The Kiddy Pool: Pink, Blue, and Shades of Gray

The Kiddy Pool: Pink, Blue, and Shades of Gray January 16, 2012

Every week in The Kiddy Pool, Erin Newcomb confronts one of many issues that parents must deal with related to popular culture.

For weeks now, we’ve been preparing my daughter for the impending arrival of her sibling (circa June, though I optimistically like to tell people late May). We talk about things that babies do and potential names for her little brother or sister. This time around, we’re hoping to find out the baby’s sex, in part to help prepare my daughter with the official name and language to greet the newcomer. When I told her we’d soon find out if the baby was her brother or sister, she enthusiastically said “and then we can change which one!” I can see we still have a lot of discussing to do, so it’s lucky I’m only halfway to the due date.

Aside from the name and the pronouns, there’s not a whole lot that matters about the baby’s sex at this point. Our nursery set, baby gear, and early infancy apparel are all “neutral,” in part because we thought more of the practical finances of not re-purchasing than we did of choosing a gender-specified theme. Yet our refusal to find out the first time really irked some of our family members; there was the usual good-natured guessing but also some pressure that I found strange—like one person who told us we could always tape a bow to a baby girl’s head at the hospital (don’t worry, we didn’t). I’m uneasy about the same pressures with this pregnancy, because while I believe that gender is beautiful and God-given, I don’t think it fits the narrow definitions we culturally assign, especially to babies.

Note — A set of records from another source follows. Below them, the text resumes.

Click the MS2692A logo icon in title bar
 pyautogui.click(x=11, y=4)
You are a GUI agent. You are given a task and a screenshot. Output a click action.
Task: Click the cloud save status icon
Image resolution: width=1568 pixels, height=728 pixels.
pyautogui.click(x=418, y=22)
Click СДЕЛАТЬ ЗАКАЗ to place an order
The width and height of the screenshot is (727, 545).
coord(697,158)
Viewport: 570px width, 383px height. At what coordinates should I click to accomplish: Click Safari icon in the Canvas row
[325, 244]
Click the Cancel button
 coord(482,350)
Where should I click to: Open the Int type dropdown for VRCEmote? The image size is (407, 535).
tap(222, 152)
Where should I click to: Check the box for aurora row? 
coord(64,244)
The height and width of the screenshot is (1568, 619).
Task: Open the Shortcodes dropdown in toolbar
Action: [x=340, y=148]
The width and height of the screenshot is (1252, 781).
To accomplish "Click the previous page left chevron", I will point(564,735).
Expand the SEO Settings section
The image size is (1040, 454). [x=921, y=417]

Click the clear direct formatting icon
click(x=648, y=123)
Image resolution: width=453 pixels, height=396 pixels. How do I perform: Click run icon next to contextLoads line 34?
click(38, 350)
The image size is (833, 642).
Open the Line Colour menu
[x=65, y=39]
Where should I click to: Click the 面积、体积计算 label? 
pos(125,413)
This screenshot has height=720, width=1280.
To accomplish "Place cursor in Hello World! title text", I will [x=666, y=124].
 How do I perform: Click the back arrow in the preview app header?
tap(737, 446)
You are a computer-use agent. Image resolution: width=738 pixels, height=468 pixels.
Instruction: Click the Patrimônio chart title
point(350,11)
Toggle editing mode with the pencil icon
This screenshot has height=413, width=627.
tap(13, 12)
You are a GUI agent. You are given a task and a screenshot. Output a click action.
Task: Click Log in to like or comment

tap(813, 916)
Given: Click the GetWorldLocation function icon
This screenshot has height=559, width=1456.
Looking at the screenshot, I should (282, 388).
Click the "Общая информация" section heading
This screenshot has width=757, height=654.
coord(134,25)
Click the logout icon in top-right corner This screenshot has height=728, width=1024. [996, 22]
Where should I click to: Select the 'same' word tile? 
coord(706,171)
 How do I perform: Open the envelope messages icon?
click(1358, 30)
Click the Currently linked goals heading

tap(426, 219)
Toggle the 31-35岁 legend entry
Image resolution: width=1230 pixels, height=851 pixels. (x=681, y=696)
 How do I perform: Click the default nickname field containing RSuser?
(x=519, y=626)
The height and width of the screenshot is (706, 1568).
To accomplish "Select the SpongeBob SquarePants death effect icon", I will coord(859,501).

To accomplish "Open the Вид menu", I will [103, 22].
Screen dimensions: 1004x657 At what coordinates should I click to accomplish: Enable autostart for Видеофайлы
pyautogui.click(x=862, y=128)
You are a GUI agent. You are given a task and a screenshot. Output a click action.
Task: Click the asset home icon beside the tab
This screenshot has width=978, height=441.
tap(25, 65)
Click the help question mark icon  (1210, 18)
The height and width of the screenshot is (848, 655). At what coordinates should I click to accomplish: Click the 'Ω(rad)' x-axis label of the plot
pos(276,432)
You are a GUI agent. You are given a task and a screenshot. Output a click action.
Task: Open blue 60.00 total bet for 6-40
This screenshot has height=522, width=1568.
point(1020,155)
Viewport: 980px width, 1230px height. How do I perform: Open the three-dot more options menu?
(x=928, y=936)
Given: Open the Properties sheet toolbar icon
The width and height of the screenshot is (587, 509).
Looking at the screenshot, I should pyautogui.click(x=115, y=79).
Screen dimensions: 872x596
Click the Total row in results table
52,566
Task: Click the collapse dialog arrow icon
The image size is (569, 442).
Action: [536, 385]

I think the pressure to categorize children says more about the adults than it does the children; and, no, I’m not talking about parents wanting to know their babies’ sex, which to me seems like an exciting way of getting to know a child before birth. Like so many things, it’s not the knowledge of the baby’s sex that is problematic for me, it’s why we want it and what we do with it—and those motivations can be as mysterious and varied as individuals. Consider for instance, the history of the colors that seem obviously gendered to so many of us today. It wasn’t until after World War II that pink was allocated for girls and blue for boys; around World War I, the color schemes were just the opposite (with blue deemed daintier, and thus more appropriate for girls), and early twentieth-century parents chose white for all their children because it was easy to bleach (and, I imagine, hand down). It’s not that earlier parents didn’t care about the sex of their children, but that the way that sex gets expressed through gendered expectations isn’t nearly as historically static as we might like it to be.

I’m excited to find out the sex of my second child, to finalize a name with my family, and to engage in more interesting discussions with my daughter about her new sibling. The baby’s sex is an important piece of information to me right now (partly because it’s the only one I’m going to get for a while), but the complexities of this child’s character will keep manifesting long after the nursery set is outgrown.